The Panchayats (Extension to Scheduled Areas) Act, 1996 (PESA Act) is a law created by the Indian government to ensure self-governance for people residing in India’s Scheduled Areas through traditional Gram Sabhas. In India, the PESA is regarded as the cornerstone of tribal legislation. PESA acknowledges the existing decision-making structure and advocates for people’s self-governance.
How it empowers
Powers and functions that have been provided to the Gram Sabhas:
- Right to mandatory consultation in land acquisition, resettlement and rehabilitation of displaced persons.
- Protection of traditional belief, the culture of the tribal communities
- Ownership of minor forest products
- Resolution of the local disputes
- Prevention of land alienation
- Management of village markets
- Right to control production, distillation, and prohibition of liquor
- Exercise of control over money-lending
- Any other rights involving the Scheduled Tribes.
- It legally recognises the right of tribal communities, residents of the scheduled areas, to govern themselves through their own systems of self-government, and also acknowledges their traditional rights over natural resources. In pursuance of this objective, PESA empowers gram sabhas to play a key role in approving development plans and controlling all social sectors.

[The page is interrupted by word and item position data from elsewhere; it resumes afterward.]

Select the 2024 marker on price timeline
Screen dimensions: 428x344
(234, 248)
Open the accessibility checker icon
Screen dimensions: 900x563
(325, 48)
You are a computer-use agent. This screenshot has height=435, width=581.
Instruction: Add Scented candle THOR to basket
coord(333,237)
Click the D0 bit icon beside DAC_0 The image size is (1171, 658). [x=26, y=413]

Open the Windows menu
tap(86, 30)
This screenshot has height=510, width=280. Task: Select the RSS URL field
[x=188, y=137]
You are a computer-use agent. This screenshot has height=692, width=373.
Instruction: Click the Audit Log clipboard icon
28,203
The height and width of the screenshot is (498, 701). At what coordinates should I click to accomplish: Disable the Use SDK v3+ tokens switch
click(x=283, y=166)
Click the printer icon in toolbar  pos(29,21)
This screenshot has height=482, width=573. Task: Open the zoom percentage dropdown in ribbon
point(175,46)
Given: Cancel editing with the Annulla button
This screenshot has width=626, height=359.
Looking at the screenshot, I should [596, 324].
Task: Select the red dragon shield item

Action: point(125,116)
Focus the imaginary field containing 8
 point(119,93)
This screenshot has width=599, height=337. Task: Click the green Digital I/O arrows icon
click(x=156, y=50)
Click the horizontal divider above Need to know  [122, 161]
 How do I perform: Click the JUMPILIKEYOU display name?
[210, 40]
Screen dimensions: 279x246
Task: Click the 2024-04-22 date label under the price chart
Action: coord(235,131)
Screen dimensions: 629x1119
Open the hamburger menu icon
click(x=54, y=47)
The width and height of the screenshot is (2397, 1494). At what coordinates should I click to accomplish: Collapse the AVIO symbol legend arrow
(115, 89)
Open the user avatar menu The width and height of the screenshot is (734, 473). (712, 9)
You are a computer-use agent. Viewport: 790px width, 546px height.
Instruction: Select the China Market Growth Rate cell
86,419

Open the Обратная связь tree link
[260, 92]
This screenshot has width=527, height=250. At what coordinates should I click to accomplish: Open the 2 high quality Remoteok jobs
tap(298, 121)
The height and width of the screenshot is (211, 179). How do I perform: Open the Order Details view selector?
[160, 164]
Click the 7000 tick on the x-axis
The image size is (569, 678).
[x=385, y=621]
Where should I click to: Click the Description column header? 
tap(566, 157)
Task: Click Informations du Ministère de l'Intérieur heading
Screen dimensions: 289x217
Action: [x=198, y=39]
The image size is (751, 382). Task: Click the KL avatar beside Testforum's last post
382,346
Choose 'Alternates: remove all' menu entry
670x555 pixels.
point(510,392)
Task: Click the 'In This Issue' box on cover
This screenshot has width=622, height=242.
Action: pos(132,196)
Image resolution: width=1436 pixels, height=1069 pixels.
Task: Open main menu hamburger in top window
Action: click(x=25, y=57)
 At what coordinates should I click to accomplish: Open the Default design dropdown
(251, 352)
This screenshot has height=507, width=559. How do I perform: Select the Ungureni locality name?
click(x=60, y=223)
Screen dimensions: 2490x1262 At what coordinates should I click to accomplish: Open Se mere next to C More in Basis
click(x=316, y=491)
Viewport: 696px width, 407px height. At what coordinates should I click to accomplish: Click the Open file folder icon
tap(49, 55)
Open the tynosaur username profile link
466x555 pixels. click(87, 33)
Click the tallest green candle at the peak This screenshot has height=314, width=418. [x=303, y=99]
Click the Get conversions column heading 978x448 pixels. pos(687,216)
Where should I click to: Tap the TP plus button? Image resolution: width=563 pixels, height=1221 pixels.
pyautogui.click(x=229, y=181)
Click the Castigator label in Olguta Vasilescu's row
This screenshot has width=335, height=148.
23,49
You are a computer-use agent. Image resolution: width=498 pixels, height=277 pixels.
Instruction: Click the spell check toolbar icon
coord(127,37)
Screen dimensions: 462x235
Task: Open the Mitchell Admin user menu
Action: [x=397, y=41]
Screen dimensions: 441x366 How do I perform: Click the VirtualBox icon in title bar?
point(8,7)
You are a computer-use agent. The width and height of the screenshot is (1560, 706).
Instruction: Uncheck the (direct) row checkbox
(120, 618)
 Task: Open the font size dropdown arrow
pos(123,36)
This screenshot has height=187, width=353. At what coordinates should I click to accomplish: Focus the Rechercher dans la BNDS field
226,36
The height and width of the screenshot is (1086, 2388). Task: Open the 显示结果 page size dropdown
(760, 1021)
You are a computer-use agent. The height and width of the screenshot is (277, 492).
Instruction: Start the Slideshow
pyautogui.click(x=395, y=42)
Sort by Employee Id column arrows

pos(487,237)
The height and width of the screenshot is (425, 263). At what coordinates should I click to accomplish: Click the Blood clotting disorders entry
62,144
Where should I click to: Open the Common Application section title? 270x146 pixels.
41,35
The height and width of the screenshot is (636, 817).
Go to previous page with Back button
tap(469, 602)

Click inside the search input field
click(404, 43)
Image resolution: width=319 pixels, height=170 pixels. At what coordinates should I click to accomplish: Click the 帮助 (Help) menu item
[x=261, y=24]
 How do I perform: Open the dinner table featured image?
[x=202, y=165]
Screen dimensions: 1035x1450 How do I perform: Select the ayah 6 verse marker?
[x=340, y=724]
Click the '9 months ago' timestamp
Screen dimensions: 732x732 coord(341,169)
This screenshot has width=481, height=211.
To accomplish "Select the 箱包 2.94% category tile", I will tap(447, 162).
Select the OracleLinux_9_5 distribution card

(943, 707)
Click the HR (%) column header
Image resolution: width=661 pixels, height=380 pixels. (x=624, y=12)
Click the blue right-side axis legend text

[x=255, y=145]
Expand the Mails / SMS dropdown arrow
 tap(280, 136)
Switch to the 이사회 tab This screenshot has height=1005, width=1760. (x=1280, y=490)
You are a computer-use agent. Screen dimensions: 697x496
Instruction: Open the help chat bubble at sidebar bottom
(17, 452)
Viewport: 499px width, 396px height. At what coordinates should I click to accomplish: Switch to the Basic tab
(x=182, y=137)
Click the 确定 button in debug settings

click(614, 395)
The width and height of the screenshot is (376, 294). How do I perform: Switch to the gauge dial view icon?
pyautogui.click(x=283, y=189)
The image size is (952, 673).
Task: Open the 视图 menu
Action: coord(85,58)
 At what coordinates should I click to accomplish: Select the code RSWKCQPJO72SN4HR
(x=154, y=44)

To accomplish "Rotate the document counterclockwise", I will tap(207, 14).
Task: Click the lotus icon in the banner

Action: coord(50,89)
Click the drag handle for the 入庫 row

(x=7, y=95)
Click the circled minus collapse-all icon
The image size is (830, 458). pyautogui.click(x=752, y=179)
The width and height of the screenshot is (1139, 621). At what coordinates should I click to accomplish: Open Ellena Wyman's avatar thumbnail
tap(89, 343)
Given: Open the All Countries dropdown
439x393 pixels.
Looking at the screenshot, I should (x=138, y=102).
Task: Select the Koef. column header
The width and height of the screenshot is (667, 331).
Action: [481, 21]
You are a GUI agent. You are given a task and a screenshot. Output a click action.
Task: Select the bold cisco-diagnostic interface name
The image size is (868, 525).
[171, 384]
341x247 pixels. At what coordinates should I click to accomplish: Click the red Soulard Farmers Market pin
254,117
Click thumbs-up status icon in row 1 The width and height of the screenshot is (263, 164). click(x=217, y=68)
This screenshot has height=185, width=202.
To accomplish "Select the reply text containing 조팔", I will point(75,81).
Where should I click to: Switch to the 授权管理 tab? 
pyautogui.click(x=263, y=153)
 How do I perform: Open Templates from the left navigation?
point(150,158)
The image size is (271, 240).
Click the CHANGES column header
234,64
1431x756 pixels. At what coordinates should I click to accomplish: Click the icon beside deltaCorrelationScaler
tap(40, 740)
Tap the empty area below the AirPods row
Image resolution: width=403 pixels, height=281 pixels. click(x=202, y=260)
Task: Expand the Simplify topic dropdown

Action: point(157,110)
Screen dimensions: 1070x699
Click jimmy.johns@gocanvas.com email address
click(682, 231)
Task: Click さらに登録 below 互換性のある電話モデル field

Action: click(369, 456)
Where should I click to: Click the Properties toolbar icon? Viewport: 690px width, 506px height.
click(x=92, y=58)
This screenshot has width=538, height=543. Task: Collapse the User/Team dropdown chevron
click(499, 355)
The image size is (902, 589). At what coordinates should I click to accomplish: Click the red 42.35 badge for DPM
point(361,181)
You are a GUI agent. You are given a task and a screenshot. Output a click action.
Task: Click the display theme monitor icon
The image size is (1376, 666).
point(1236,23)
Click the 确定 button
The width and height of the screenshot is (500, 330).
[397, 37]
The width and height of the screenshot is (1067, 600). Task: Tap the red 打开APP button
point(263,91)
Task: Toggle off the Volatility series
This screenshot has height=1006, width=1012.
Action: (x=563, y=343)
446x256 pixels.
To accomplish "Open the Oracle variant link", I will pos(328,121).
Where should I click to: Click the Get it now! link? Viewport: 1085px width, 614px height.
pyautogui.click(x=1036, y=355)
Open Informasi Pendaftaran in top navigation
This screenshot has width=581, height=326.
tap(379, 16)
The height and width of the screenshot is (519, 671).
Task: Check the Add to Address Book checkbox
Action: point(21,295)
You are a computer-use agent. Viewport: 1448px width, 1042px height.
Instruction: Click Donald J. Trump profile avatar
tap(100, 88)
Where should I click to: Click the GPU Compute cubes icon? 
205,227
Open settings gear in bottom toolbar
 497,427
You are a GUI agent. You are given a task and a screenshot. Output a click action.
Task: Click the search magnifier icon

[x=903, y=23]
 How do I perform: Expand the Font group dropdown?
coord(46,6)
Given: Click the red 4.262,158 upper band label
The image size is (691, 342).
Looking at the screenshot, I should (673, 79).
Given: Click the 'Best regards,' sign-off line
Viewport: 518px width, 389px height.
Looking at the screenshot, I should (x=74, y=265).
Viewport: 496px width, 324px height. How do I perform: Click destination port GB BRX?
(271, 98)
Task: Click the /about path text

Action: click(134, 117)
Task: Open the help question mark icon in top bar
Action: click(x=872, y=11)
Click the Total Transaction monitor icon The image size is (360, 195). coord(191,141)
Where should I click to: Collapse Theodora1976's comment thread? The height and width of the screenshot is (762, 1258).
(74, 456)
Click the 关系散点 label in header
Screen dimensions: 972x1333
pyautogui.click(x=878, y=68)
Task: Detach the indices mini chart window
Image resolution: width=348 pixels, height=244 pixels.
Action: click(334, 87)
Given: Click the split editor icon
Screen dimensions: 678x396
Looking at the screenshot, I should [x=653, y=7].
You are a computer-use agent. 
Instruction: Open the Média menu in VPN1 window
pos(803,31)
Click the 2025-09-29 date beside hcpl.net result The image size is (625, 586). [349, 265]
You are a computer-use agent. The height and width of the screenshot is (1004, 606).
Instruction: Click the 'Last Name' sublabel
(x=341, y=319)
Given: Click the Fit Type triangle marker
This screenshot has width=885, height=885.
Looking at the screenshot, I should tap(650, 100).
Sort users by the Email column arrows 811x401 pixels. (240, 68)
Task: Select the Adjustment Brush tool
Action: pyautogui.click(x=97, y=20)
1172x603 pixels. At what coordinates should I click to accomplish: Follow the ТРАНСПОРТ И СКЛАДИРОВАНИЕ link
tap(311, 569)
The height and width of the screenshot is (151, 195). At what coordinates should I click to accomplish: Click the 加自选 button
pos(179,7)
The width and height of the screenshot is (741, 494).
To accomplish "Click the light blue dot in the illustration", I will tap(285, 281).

- This includes the processes and personnel who implement policies, exercising control over minor (non-timber) forest resources, minor water bodies and minor minerals, managing local markets, preventing land alienation and regulating intoxicants among other things.
- PESA rules enable the residents of scheduled areas to strengthen their village-level bodies by transferring power from the government to the gram sabha, a body of all the registered voters of the village. The powers of gram sabhas include maintenance of cultural identity and tradition, control over schemes affecting the tribals, and control over natural resources within the area of a village.
- The PESA Act thus enables gram sabhas to maintain a safety net over their rights and surroundings against external or internal conflicts.
- The laws, once formed, will give gram sabhas the power to take decisions not only over their customs and traditionally managed resources, but also on the minerals being excavated from their areas.
- The rules state that the gram sabha will have to be kept informed by any and all agencies working in their village, and that the gram sabha has the power to approve or stop the work being done within the village limits.
- The rules also give power to the gram sabhas over management of resources over jal, jangal, zameen (water, forest and land), the three major demands of tribals; minor forest produce; mines and minerals; markets; and human resources. The gram sabha would have the powers to monitor and prohibit the manufacturing, transport, sale and consumption of intoxicants within their village limits. It also has a duty to maintain peace and resolve conflicts arising in the village, while protecting tribal customs and traditions, and encouraging customs.
- State governments are required to establish state laws in accordance with this national statute for their Scheduled Areas. As a result, the PESA was only partially implemented.
- In Adivasi areas, like as Jharkhand, the partial implementation has harmed self-governance.
- PESA failed to deliver, according to many experts, due to a lack of clarity, legal flaws, bureaucratic indifference, a lack of political will, opposition to change in the power structure, and so on.
- According to social audits undertaken across the state, different developmental programmes were approved on paper by Gram Sabha without any actual gathering for discussion and decision-making.
PESA will revitalise the tribal area’s fading self-governance system if it is implemented in word and spirit. This will also provide an opportunity to address the existing governance system’s flaws and make it a more gender-inclusive and democratic arena.
How to structure:
- Give a brief introduction of the PESA Act
- Give the features of it
- Analyse how it has tried to empower the tribals.